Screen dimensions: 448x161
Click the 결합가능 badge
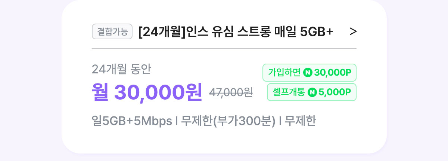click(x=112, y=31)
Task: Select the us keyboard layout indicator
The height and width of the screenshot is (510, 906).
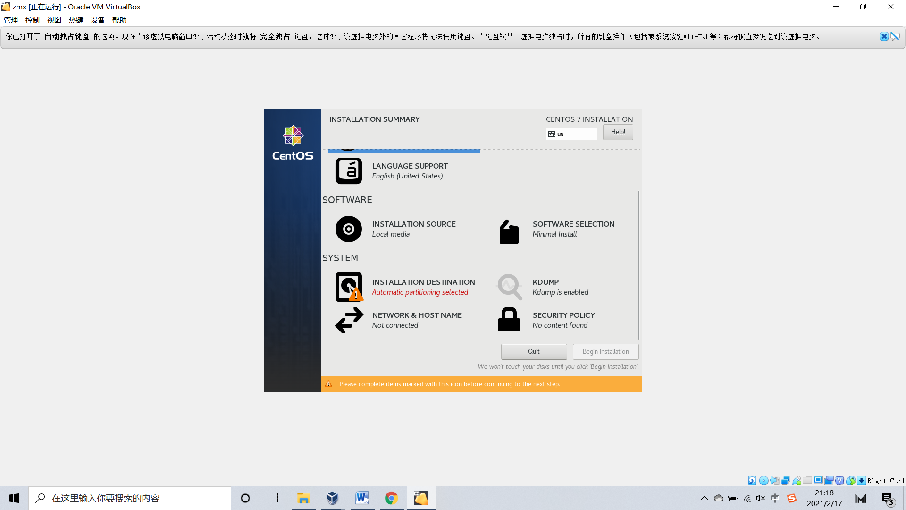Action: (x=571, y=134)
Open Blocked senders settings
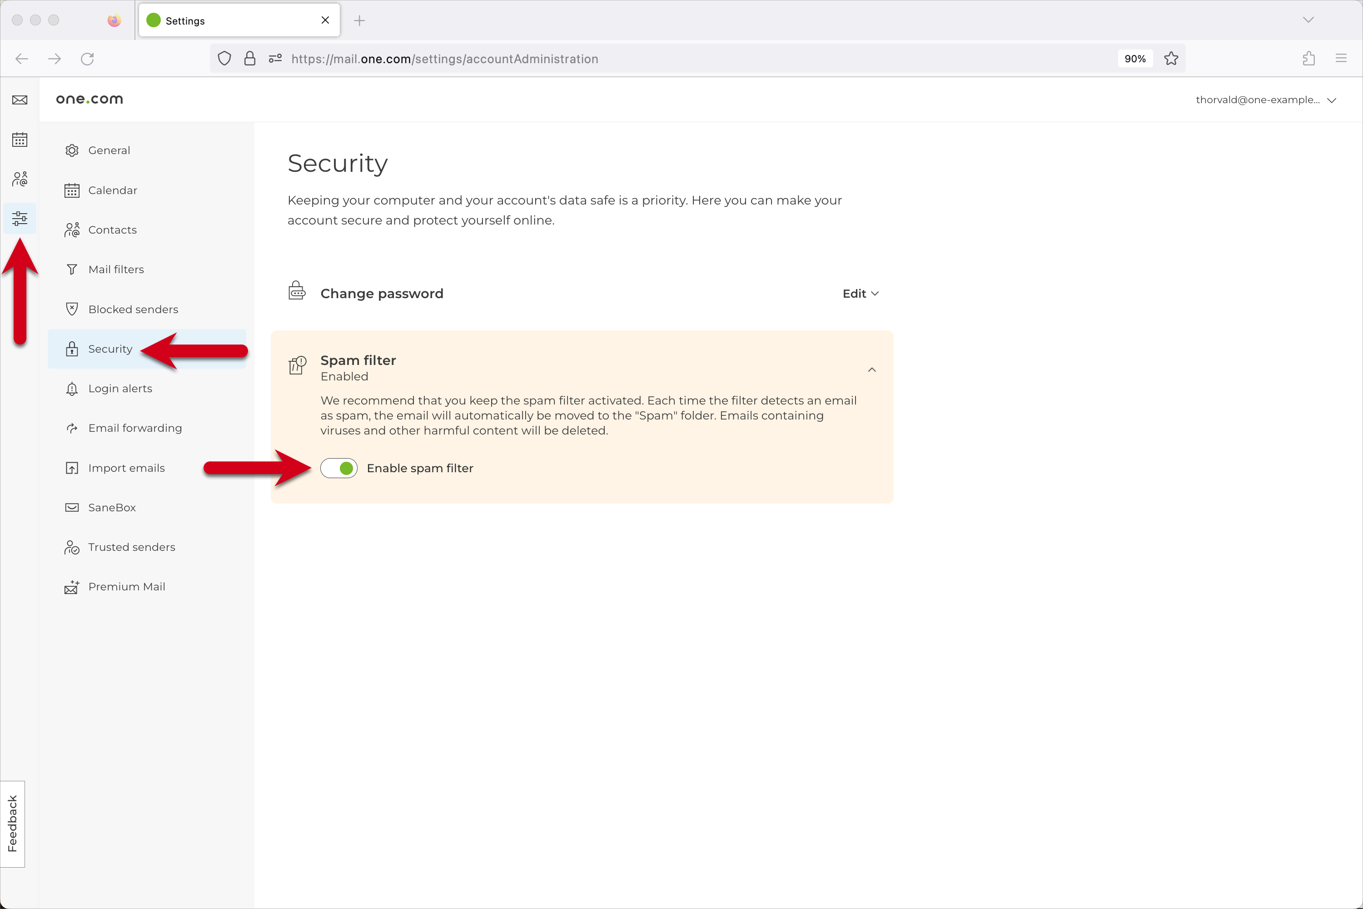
-- -- --
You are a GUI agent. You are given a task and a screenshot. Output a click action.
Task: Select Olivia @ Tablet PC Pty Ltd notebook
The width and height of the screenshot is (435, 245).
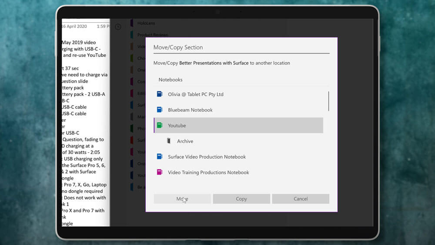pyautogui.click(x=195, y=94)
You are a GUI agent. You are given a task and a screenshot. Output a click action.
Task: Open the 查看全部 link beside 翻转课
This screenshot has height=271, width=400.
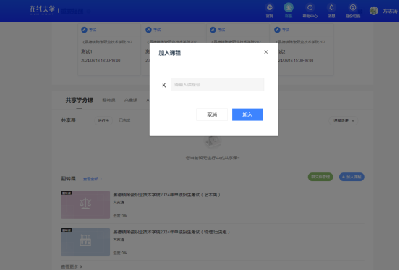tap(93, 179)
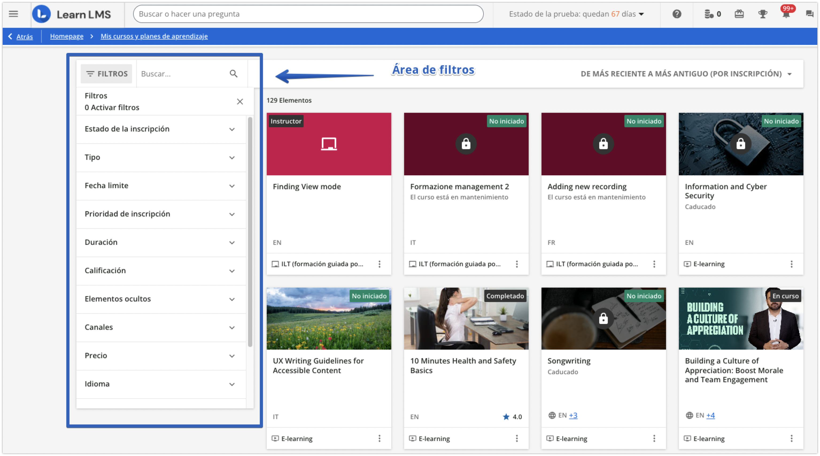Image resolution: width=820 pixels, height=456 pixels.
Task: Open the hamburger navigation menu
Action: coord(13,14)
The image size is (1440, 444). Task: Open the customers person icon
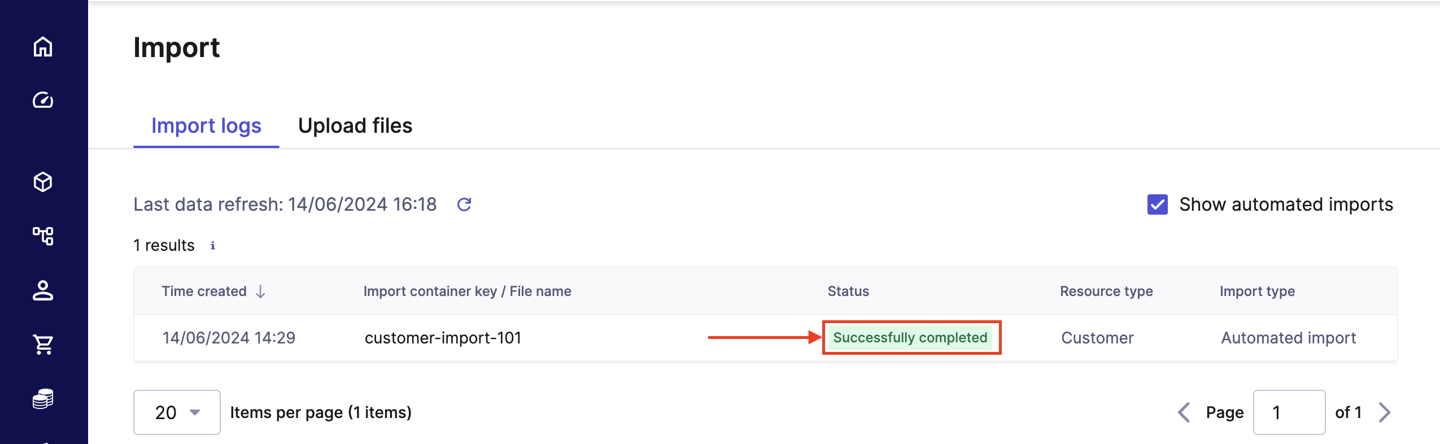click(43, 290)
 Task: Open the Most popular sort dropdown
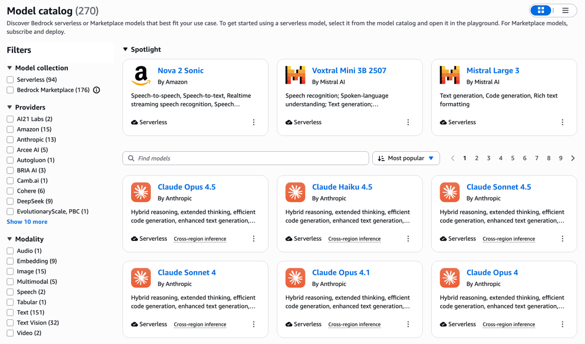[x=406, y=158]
-- -- --
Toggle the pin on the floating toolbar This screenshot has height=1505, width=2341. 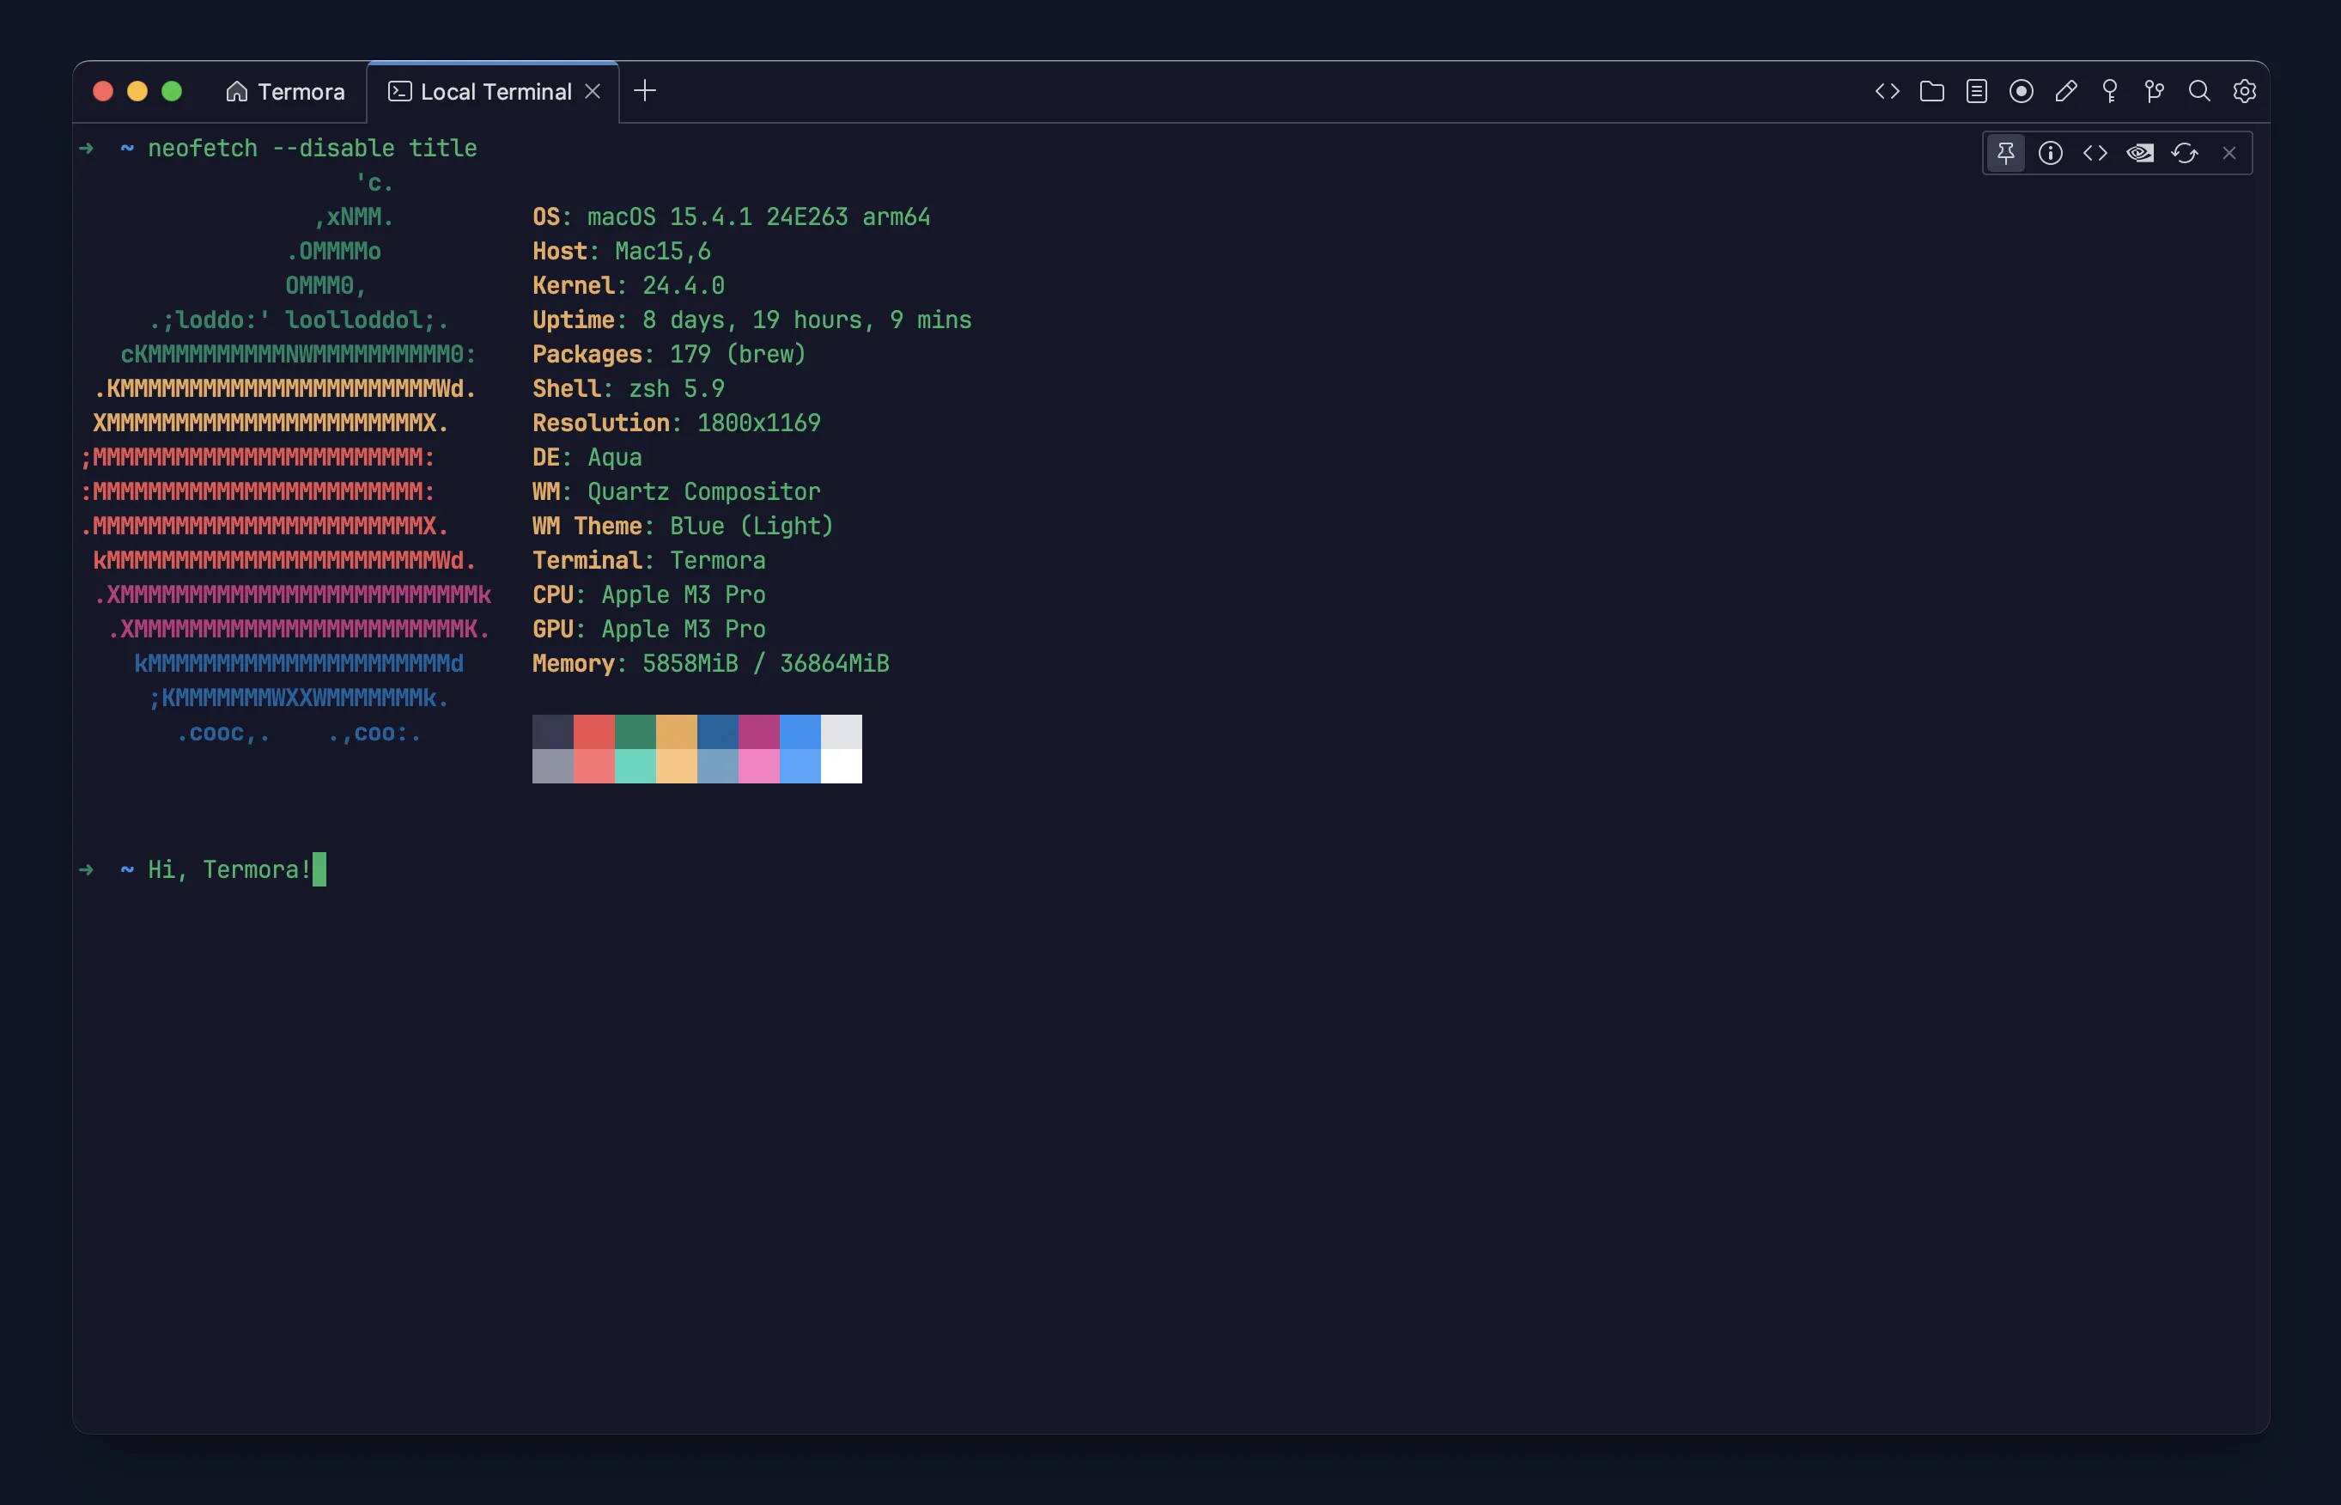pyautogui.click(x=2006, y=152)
-- -- --
■ **STATED GOAL**
Reproduce the rows verbatim, starting with the line that contains "Task: Select the us keyboard layout indicator" and ending with the line that contains "Open Blocked senders settings", both lines included. Omit the pictures from your answer.

■ **FINISHED ANSWER**
Task: Select the us keyboard layout indicator
The height and width of the screenshot is (510, 906).
Action: (x=571, y=134)
Open Blocked senders settings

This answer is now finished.